___ Dataset records ___

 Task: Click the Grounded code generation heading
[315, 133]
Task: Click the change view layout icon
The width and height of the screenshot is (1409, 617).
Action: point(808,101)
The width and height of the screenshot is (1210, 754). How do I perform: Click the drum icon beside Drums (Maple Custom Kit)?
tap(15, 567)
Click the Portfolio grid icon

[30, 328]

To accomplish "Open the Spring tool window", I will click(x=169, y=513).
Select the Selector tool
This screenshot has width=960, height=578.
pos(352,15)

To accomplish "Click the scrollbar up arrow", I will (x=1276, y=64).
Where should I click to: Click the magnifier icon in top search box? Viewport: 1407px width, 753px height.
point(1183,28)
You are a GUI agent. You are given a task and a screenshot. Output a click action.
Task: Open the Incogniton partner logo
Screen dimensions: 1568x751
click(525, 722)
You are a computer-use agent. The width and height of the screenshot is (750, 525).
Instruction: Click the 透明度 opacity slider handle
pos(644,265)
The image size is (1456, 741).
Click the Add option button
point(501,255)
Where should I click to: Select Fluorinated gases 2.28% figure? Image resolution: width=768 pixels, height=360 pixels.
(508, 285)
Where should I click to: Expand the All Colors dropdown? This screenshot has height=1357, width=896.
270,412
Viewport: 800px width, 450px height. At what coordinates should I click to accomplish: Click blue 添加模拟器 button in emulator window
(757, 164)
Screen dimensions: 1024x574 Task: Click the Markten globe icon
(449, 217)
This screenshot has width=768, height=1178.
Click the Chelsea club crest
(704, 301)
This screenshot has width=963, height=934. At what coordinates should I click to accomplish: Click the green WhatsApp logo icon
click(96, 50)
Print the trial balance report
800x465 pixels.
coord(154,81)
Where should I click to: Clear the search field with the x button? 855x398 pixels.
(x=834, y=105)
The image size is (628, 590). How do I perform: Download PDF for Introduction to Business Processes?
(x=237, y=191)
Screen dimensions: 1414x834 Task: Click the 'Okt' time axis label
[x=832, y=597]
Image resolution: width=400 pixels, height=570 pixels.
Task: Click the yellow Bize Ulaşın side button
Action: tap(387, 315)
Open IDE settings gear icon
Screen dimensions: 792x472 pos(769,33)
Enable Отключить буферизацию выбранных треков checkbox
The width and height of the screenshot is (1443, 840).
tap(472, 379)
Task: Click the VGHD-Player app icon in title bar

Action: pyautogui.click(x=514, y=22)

___

● **Your objective**
In full and without changes, repeat the listing.

● **Solution**
 Task: Click the Grounded code generation heading
[315, 133]
Task: Click the change view layout icon
The width and height of the screenshot is (1409, 617).
Action: point(808,101)
The width and height of the screenshot is (1210, 754). How do I perform: Click the drum icon beside Drums (Maple Custom Kit)?
tap(15, 567)
Click the Portfolio grid icon

[30, 328]

To accomplish "Open the Spring tool window", I will click(x=169, y=513).
Select the Selector tool
This screenshot has width=960, height=578.
pos(352,15)

To accomplish "Click the scrollbar up arrow", I will (x=1276, y=64).
Where should I click to: Click the magnifier icon in top search box? Viewport: 1407px width, 753px height.
point(1183,28)
You are a GUI agent. You are given a task and a screenshot. Output a click action.
Task: Open the Incogniton partner logo
Screen dimensions: 1568x751
click(525, 722)
You are a computer-use agent. The width and height of the screenshot is (750, 525).
Instruction: Click the 透明度 opacity slider handle
pos(644,265)
The image size is (1456, 741).
Click the Add option button
point(501,255)
Where should I click to: Select Fluorinated gases 2.28% figure? Image resolution: width=768 pixels, height=360 pixels.
(508, 285)
Where should I click to: Expand the All Colors dropdown? This screenshot has height=1357, width=896.
270,412
Viewport: 800px width, 450px height. At what coordinates should I click to accomplish: Click blue 添加模拟器 button in emulator window
(757, 164)
Screen dimensions: 1024x574 Task: Click the Markten globe icon
(449, 217)
This screenshot has width=768, height=1178.
Click the Chelsea club crest
(704, 301)
This screenshot has width=963, height=934. At what coordinates should I click to accomplish: Click the green WhatsApp logo icon
click(96, 50)
Print the trial balance report
800x465 pixels.
coord(154,81)
Where should I click to: Clear the search field with the x button? 855x398 pixels.
(x=834, y=105)
The image size is (628, 590). How do I perform: Download PDF for Introduction to Business Processes?
(x=237, y=191)
Screen dimensions: 1414x834 Task: Click the 'Okt' time axis label
[x=832, y=597]
Image resolution: width=400 pixels, height=570 pixels.
Task: Click the yellow Bize Ulaşın side button
Action: tap(387, 315)
Open IDE settings gear icon
Screen dimensions: 792x472 pos(769,33)
Enable Отключить буферизацию выбранных треков checkbox
The width and height of the screenshot is (1443, 840).
tap(472, 379)
Task: Click the VGHD-Player app icon in title bar

Action: pyautogui.click(x=514, y=22)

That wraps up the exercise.